Even mainstream media outlets like the BBC described the government's economic program as "austerity tailored to international lenders' requirements." Despite returning to growth, unemployment is still higher than it was before the crisis began in 2008. After four years of a nominally left-wing government, one of the major issues in the election was the staggering household debt hanging over the nation.
EVEN BEFORE the recent election took place, the writing was on the wall for the government. In addition to the return of anti-austerity protests, opinion polls conducted a year ago showed support slipping away from the Social Democrats and the Left-Greens. In two separate national referendums, the people voted overwhelmingly to not support a repayment plan for the bogus foreign debt. The Left-Greens, previously Eurosceptics on anti-imperialist grounds, have lately become willing partners in negotiations for Iceland's ascension into the European Union.
Against this backdrop, the center-right parties that made up the previous government campaigned on promises of debt relief, lower taxes and the recovery of some money from foreign creditors. At the same time, they promised to lift capital controls in order to entice foreign investment--a move that would risk capital flight and currency speculation.

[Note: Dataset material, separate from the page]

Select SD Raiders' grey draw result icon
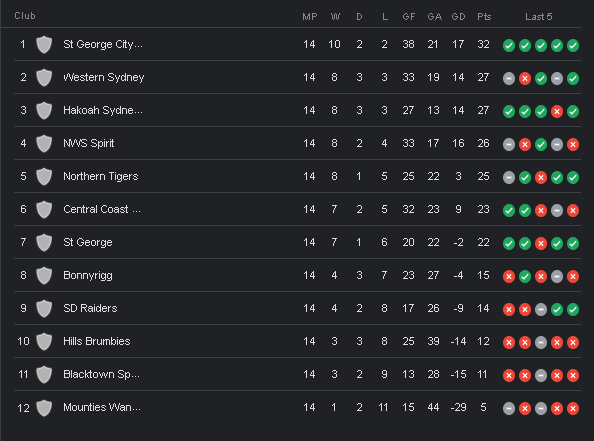 [541, 310]

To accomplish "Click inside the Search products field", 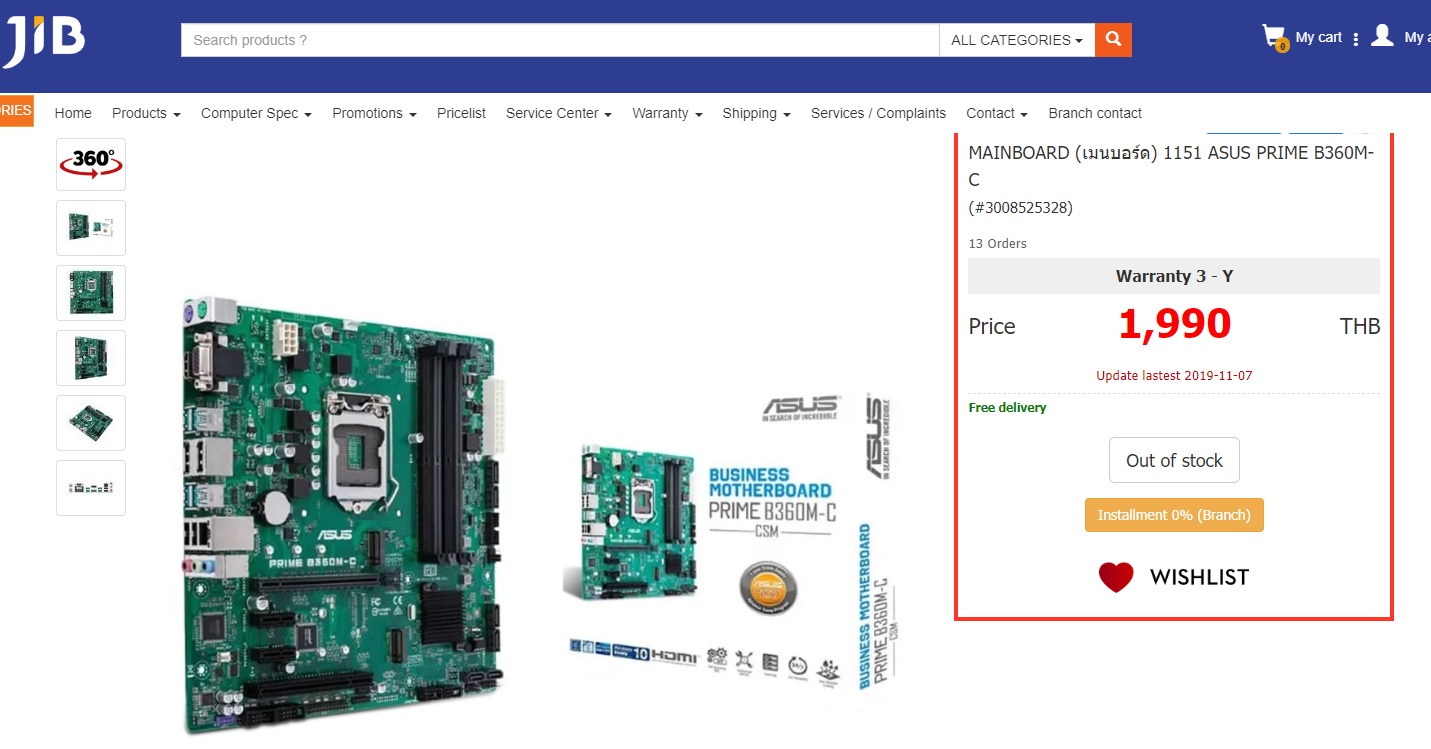I will pyautogui.click(x=560, y=40).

They have also announced plans to hold a national referendum on EU membership and the previous government's nearly completed negotiations. This new populist-nationalist image, along with the population's general frustration with the existing government, largely accounts for the undeserved return of Iceland's traditional ruling parties. Like the Social Democrats and Left-Greens before them, the Independence and Progressive Parties have capitalized on people's anger at the systematic prioritization of financial interests over those of the population.
However, there is more to the election than simply the swapping of one set of parties for a previous set. Voter turnout was exceptionally low by Icelandic standards. While 81 percent turnout might seem high compared to many Western nations, it was the lowest in Iceland's 69 years as an independent country.
A significant minority of the vote also went to newer parties. There have been a number of defections from the major parties over the last two years. Rainbow, a new political formation that calls itself socialist, was formed by former Left-Green members of parliament.
This follows an earlier break from the Left-Greens that created Solidarity as well as the creation of another new center-left party called the Pirate Party. Defectors from both the Social Democrats and their rivals in the Progressive Party formed Bright Future, a "green-liberal" party. These new parties received a fair share of the protest vote that brought down the previous coalition. Combined, they now make up 12 percent of Iceland's parliament, the Althing. Smaller parties have also emerged with plans to have an impact in the future. One such formation is a new anticapitalist party called the People's Front of Iceland.
Over the last few years, the people of Iceland have managed to bring down one government, defeat the plans of the new government in two referendums, and have now punished them in another election. The new center-right government will be under the same pressures from global financiers and foreign governments on the one hand and a population fed up with paying off debts to the wealthy on the other.